November 22, 2024 The Newspaper Serving LGBT Los Angeles

“Nanette” Special Faces Up to Reality

Comedy, at its best, is supposed to stare down the truth. Once a fairly simple task, any kind of reckoning with “truth” becomes slightly more complicated in today’s world, where there are as many truths to one story as there are people who lived it, witnessed it, and hear about it. It’s a comedian’s job, in the world of #MeToo, to figure out how to poke fun at trauma while actually taking it very, very seriously. No one has yet managed to walk this line better than the gay Australian comedian Hannah Gadsby, whose stand-up show “Nanette” recently started streaming on Netflix.

Gadsby has been in a few Australian shows and comedy specials, namely the magnificent “Please Like Me,” where she played a frankly suicidal and self-hating woman in recovery. “Nanette” draws on aspects of her fictional character in “Please Like Me” as well as her career as a stand-up comic to talk about why she’s giving up comedy for good. Or at least, a certain kind of comedy. Self-deprecating comedy, Gadsby starts out by saying in “Nanette,” may be the go-to style for comedians who are in a recognized minority. However, for those who aren’t in power, self-deprecation “isn’t humility,” said Gadsby. “It’s humiliating.”

This is the thesis of “Nanette,” a special that Gadsby named before she knew what it was going to be about. The name is used as a sort of throwaway joke in the beginning of a show: A relationship didn’t work out with a “fascinating” woman named Nanette.

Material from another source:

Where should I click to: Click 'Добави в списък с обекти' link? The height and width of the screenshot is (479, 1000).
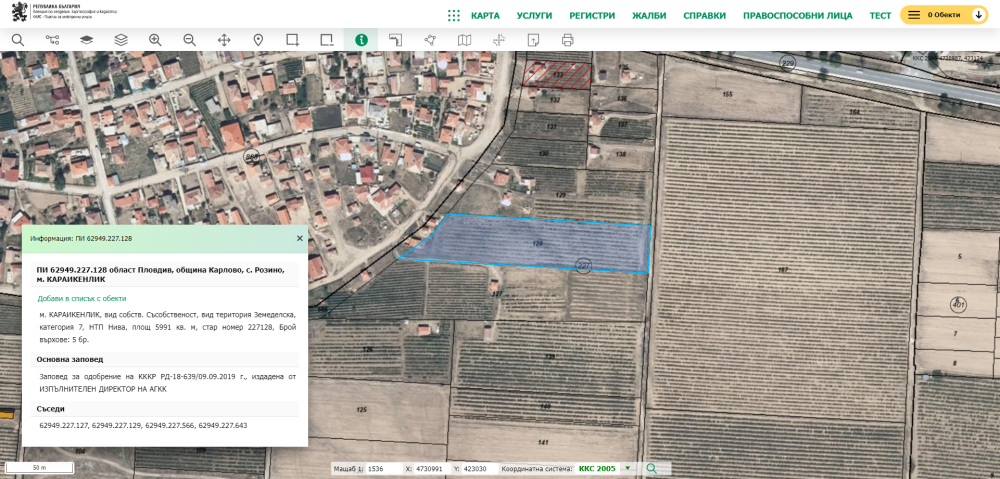tap(82, 298)
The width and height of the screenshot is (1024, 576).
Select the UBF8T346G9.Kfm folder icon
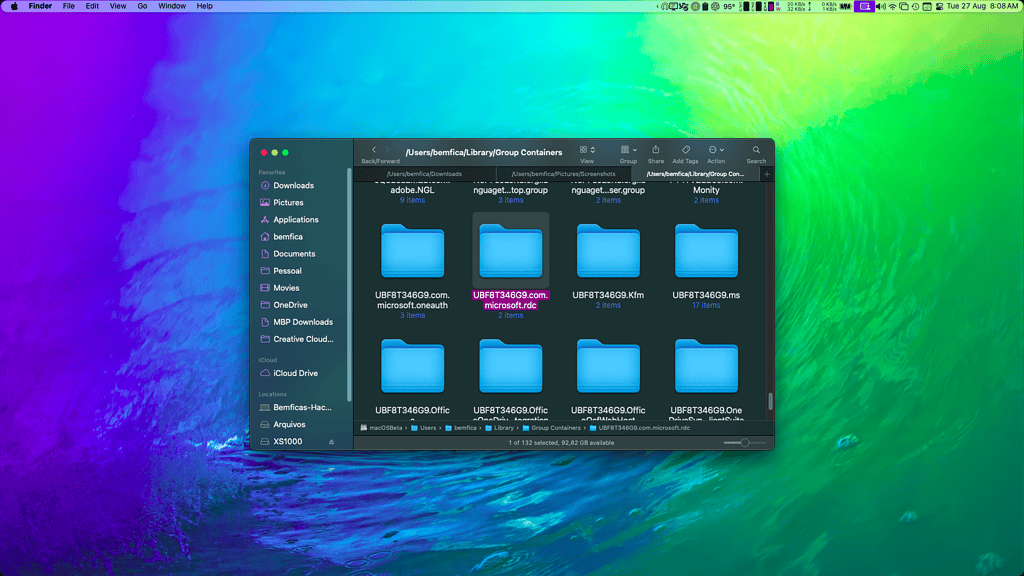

Gadsby used the name as inspiration before she knew how that relationship would end. Though it seems like a good way to name a comedy special that really can’t be summarized in a name (what do you call an hour-long treatise on the sins of patriarchy?) it’s also perfectly emblematic of what Gadsby is doing in her half-comic, half-tragic one-woman show. She’s talking about a relationship that didn’t work out: Her relationship with comedy, which presumably ends with “Nanette,” her greatest, most critically-acclaimed triumph. How many artists can say goodbye to the art form to which they’ve dedicated their life with such a bang? And how many can give a farewell to comedy show that ends with a 12-minute soliloquy that could not be more serious, in which Gadsby details her own rape, abuse, and humiliation at the hands of a patriarchal society?

If this account doesn’t seem to make “Nanette” cohere, all the better. “Nanette” is not, and should not be, about narrative coherence. It tells the story of one woman’s continuing, semi-abusive relationship with comedy, with the world, with mental health, in an attempt to turn pain and sadness into outward, righteous anger. It succeeds, and it tears us apart in the process. “Nanette” must be seen to be believed, it must be seen to be understood as the great work of art that it is. In short, it must be seen.